__TRECHO CITADO__.
══════

Émerson – Como aconteceu a parceria entre vocês?
Luciano: Fazíamos parte da Pada (Produtora Artística de Desenhistas Associados), eu já há algum tempo, ele mais recente. Numa troca de e-mails no grupo online ele falou do seu desfalque no seu recém lançado blog Mistiras. A menina que era a desenhista acabou tendo que sair e o Ary estava à procura de um novo artista. Eu nunca tive muita desenvoltura pra ficar administrando trabalhos periódicos, apesar da vontade e vi uma oportunidade nessa parceria. Isso me ajudou a não ser esquecido por quem já me conhecia e a ficar conhecido por um novo público.
Émerson – Os roteiros são sempre criações do Ary ou o Luciano também contribui para isso?
Ary: Os roteiros são sempre criações minhas, mas isso não significa que Luciano não possa contribuir com ideias. Como um roteirista que não desenha minhas próprias histórias, eu entendo que o desenhista não tem como saber plenamente o que se passa na minha cabeça, por mais detalhado que seja o roteiro. Então, como um trabalho feito a duas mãos, é normal que Luciano as vezes dê o seu toque pessoal, sugerindo novas expressões e easter eggs nas Mistiras. De qualquer forma, nosso trabalho é bem orgânico e nunca tivemos uma discussão negativa ou diferenças grandes de pontos de vista, sempre conversamos, nos entendemos e agilizamos o trabalho o máximo possível.
Émerson – Depois de 3 anos de atividades, como está no momento o reconhecimento do Mistiras e, por que não perguntar também, de vocês com este trabalho?
Ary: É engraçado, mas as vezes eu ainda me surpreendo com algumas coisas. Não é incomum ir para um evento e ver alguém usando alguma camiseta do nosso trabalho, ou apoiadores da Sociedade Secreta do Mistiras, que é como chamamos nosso Patreon, nos falem sobre amigos que gostam de nosso trabalho.
Ano passado conhecemos Sidney Gusman, Vitor Cafaggi… já conhecemos o pessoal do MdM (Melhores do Mundo), Omelete, Catia Ana, Petra Leão, Marcelo Cassaro, e todos conhecem/acompanham nosso trabalho na medida do possível. O Dublador Guilherme Briggs é fã do Mistiras, o que também é incrível… imagina uma pessoa que te inspirou tanto quando pequeno hoje dizer abertamente que é seu fã? É bom demais!
O êxito de nosso projeto no Catarse com o Mistiras Volume Um abriu portas para palestras e contribuiu para que Luciano lançasse seu “Wander, Herói Porque sim!”, que ele já queria lançar a anos. O Mistiras e obviamente minha parceria com Luciano também contribuíram para que conseguisse meus primeiros trabalhos como roteirista na Revista MAD, que devem sair nos próximos meses.

══════

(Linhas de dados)
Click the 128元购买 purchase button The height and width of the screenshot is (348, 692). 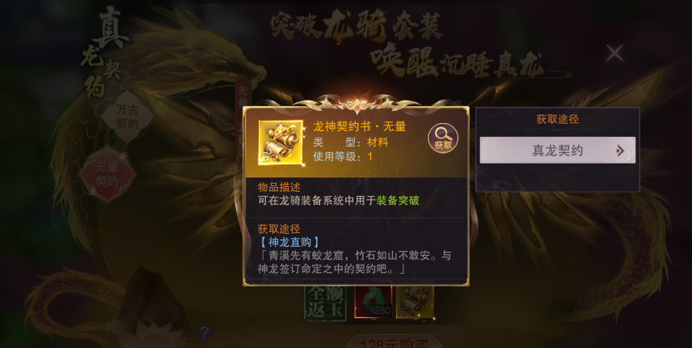click(x=393, y=342)
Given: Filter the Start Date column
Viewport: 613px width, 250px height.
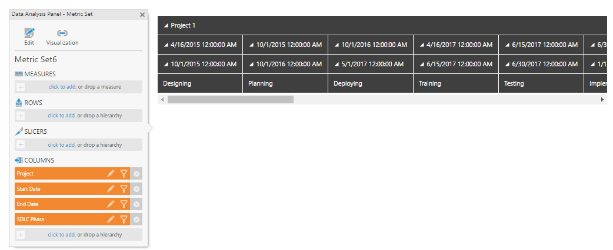Looking at the screenshot, I should coord(124,189).
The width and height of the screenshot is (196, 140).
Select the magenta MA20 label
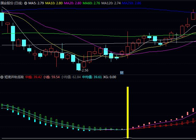pos(73,3)
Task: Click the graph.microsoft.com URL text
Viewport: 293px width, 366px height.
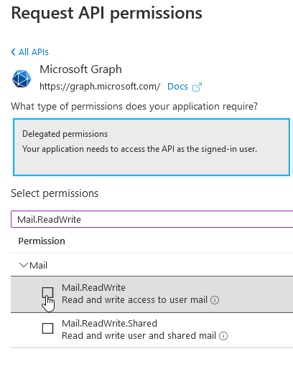Action: click(x=100, y=87)
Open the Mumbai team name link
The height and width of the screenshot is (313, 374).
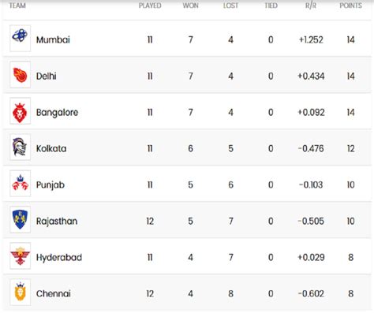53,40
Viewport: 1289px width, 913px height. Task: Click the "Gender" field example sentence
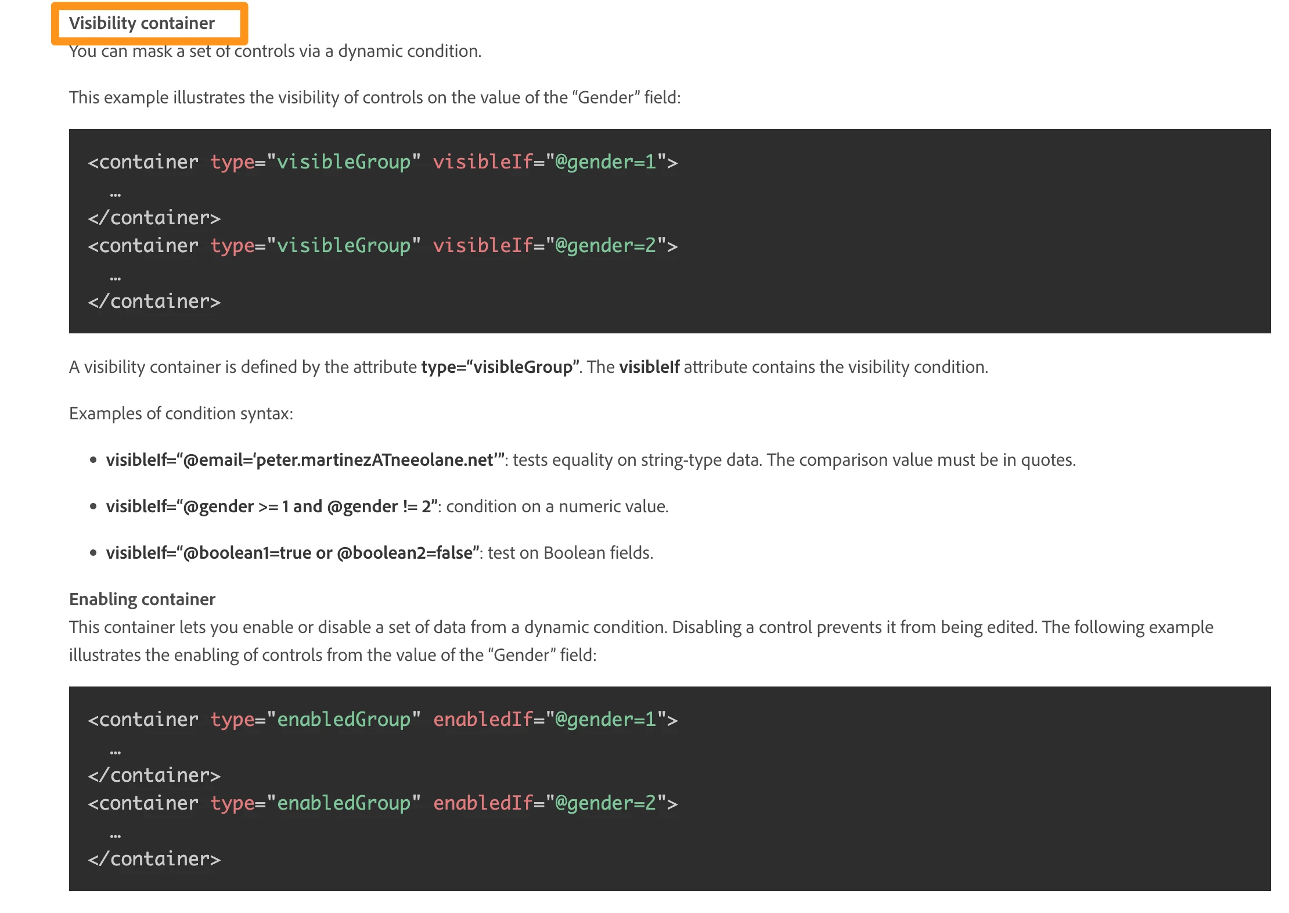click(x=375, y=98)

══════

__PROBLEMA PROPOSTO A__.
Na entrevista, que nome a dupla dá ao seu Patreon?
__PROBLEMA PROPOSTO B__.
Por favor, transcreva da entrevista o trecho começando em "Émerson – Depois" e seguindo até "de nosso trabalho.".
Os registros não têm nenhum papel nesta atividade.

__RESPOSTA DO EXERCÍCIO A__.
Sociedade Secreta do Mistiras.

__RESPOSTA DO EXERCÍCIO B__.
Émerson – Depois de 3 anos de atividades, como está no momento o reconhecimento do Mistiras e, por que não perguntar também, de vocês com este trabalho?
Ary: É engraçado, mas as vezes eu ainda me surpreendo com algumas coisas. Não é incomum ir para um evento e ver alguém usando alguma camiseta do nosso trabalho, ou apoiadores da Sociedade Secreta do Mistiras, que é como chamamos nosso Patreon, nos falem sobre amigos que gostam de nosso trabalho.